» Written task
Copy out the stretch from the line containing "お問い合わせ (946, 1401)" through the end of the records, with "営業日" changed to "定休日" and nothing else altered.

Word and element locating records
□ □ □ □ □
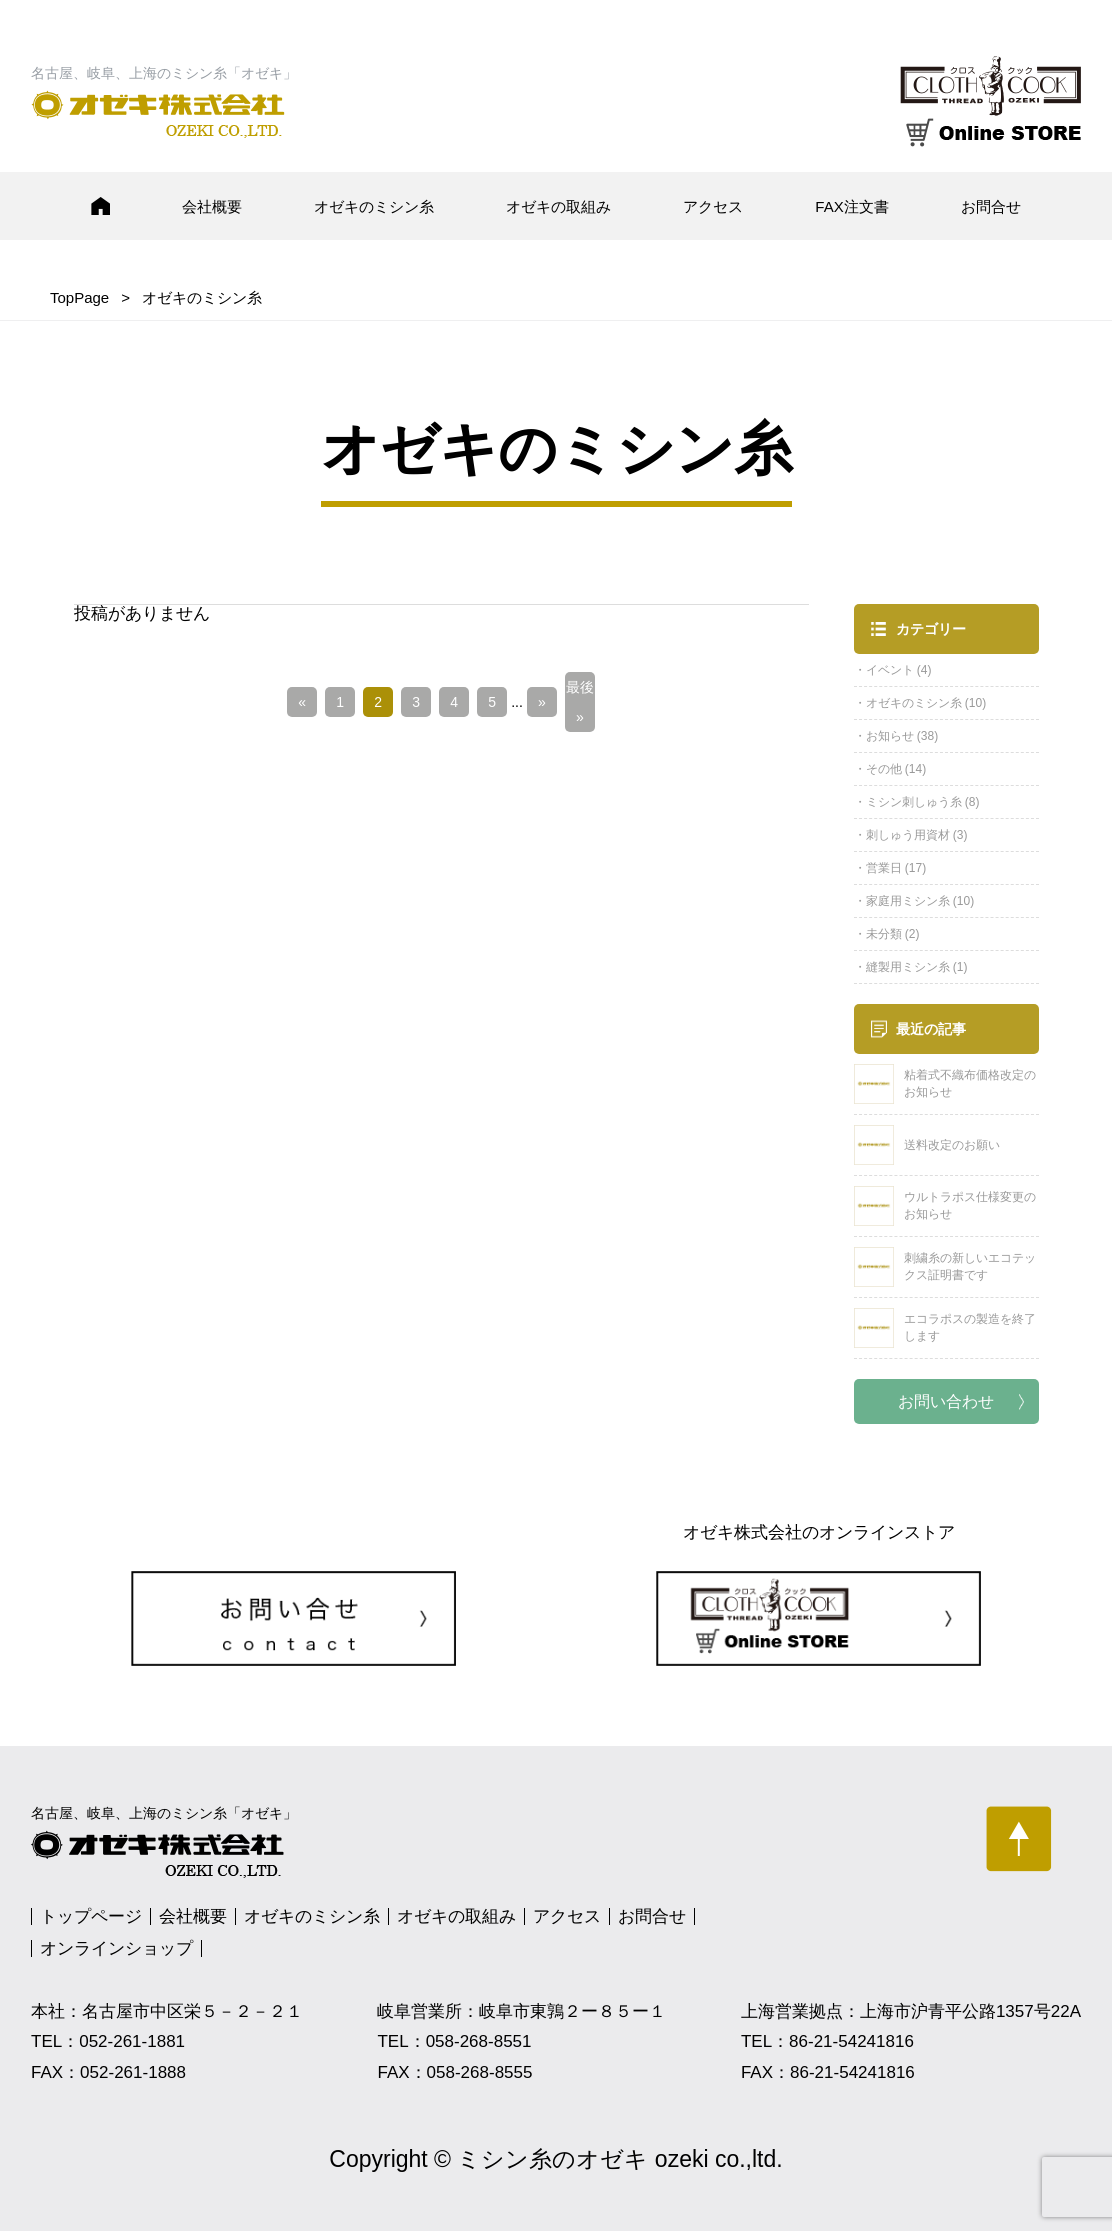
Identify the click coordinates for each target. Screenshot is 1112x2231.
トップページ (91, 1916)
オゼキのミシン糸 (374, 206)
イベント (890, 670)
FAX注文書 (851, 206)
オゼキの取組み (558, 206)
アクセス (713, 206)
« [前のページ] (302, 702)
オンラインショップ (116, 1948)
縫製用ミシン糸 (908, 967)
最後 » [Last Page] (580, 702)
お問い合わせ (946, 1401)
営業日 (884, 868)
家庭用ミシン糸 (908, 901)
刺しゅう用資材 (908, 835)
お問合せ (991, 206)
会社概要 (212, 206)
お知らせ (890, 736)
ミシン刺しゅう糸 (914, 802)
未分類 (884, 934)
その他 (884, 769)
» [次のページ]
□ □ □ □ □
» Output
お問い合わせ (946, 1401)
定休日 (884, 868)
家庭用ミシン糸 (908, 901)
刺しゅう用資材 (908, 835)
お問合せ (991, 206)
会社概要 (212, 206)
お知らせ (890, 736)
ミシン刺しゅう糸 (914, 802)
未分類 (884, 934)
その他 (884, 769)
» [次のページ]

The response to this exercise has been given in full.